〜 ワーキングメモリの視点から 〜
運動指導の現場では、こんな状況に出会うことが多々あります。
説明をしている最中に、
- 体を動かし始める
- 周りを見回す
- 友達に話しかける
- 別の方向を向いてしまう
そして説明が終わると、
「今、何をするんだっけ?」と聞いてきます。
その時私たちはつい、「ちゃんと聞いて!」「今、説明してたでしょう!」と言いたくなります。
けれども、もしかするとその子は “聞いてない” のでは無く、”聞き続けることが難しい” のかもしれません。

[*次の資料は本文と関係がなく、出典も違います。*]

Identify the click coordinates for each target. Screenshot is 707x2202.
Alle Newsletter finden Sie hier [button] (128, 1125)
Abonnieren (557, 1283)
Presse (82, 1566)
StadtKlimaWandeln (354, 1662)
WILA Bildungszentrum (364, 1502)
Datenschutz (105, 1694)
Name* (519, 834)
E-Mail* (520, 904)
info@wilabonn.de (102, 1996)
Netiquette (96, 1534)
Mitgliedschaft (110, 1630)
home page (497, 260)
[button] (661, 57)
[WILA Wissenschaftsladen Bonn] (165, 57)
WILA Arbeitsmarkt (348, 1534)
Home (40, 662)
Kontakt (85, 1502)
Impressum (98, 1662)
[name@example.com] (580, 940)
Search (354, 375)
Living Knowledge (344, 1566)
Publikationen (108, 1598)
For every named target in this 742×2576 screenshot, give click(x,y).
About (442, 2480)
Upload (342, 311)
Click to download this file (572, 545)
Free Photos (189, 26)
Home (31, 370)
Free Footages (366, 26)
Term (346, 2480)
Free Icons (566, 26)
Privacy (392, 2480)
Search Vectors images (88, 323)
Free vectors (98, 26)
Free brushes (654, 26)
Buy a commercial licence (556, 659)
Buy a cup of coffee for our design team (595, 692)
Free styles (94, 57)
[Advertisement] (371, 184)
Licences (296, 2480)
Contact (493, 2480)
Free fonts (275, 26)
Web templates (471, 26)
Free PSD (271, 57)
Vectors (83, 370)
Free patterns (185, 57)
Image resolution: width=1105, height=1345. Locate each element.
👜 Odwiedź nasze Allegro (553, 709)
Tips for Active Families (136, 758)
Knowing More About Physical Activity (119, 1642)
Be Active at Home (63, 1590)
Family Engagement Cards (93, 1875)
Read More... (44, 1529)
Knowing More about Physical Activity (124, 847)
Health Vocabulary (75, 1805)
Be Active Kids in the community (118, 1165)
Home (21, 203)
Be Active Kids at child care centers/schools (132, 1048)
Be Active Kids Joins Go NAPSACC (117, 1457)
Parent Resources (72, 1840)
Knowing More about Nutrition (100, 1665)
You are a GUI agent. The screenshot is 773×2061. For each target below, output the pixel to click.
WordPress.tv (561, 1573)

その背景の一つにあるのが、“ワーキングメモリ” です。
説明を聞くとき、子どもの頭の中で起きていること
説明を聞くという行為は、実はとても高度な認知活動です。
子どもは同時進行で、
- 話を聞く
- 内容を理解する
- 順番を覚える
- 体の動きを想像する
- 周囲の刺激に注意を取られ無いようにする
という多くのことを処理しています。
つまり説明を聞くことは、“耳で聞く” だけではなく、”頭の中で情報を一時的に保持し続ける作業” でもあります。

ここで働いているのが、“ワーキングメモリ” です。
ワーキングメモリが小さいと起きること
ワーキングメモリには容量があります。そしてその容量には個人差があります。
容量が小さいと、説明の場面では次のようなことが起こりやすくなります。
話の途中で情報が消える
説明が長くなると、最初に聞いた内容が頭の中から消えてしまいます。
その結果、
- 最後の部分しか覚えていない
- 全体の流れが分からない
ということが起こります。
言葉と動きを同時に処理出来ない
運動指導ではよく、「ヨーイ、ドン!で走って、コーンを回って戻ってきて、次の人にタッチ」のような説明があります。
しかしこの説明は、
- 条件(ヨーイ、ドンで)
- 行動①(走る)
- 行動②(回る)
- 行動③(戻る)
- 行動④(タッチ)
という複数の情報を、同時に保持する必要があります。
ワーキングメモリの負荷は、かなり大きくなります。
周囲の刺激で情報が消える
運動指導の現場は刺激が多い環境です。
- ボール
- 友達の動き
- 音
- 先生の声
注意が一瞬外れるだけで、頭の中にあった説明が消えてしまうことがあります。
“聞けない子” では無く “保持し続けることが難しい子”
ここで大切なのは、行動の見え方を少し変えることです。
その子は説明を無視しているのでは無く、説明を頭の中に保持し続けることが難しいのかもしれません。
運動指導で出来る工夫
説明は短く区切る
長い説明より、短い指示を重ねる方が理解しやすくなります。
例えば、
①ここに並ぶ
②ヨーイ、ドンで走る
③コーンを回る
言葉より “見せる”
動きは、視覚情報の方が理解しやすいです。
- 指導者のデモンストレーション
- 上手な子のお手本
これだけで理解が大きく変わります。
一度やってみる
説明のあとに「一回やってみよう」と実践することで、言葉が体験として記憶されます。
説明は “動く前”にもう一度
時間が空くと、ワーキングメモリの情報は消えます。

動く直前の、“短い再確認” が効果的です。
指導者のまなざし
子どもが説明を覚えていない時
それは、
- やる気が無い
- 集中して無い
ということでは無く、“頭の中の作業スペースがいっぱいだった” だけかもしれません。
子どもが動けない時、その理由を “態度” では無く “認知の働き” から見てみる。
その視点を持つだけで、指導の言葉や環境は少し変わります。
そしてその変化が、子どもにとっての “分かりやすさ” につながっていきます。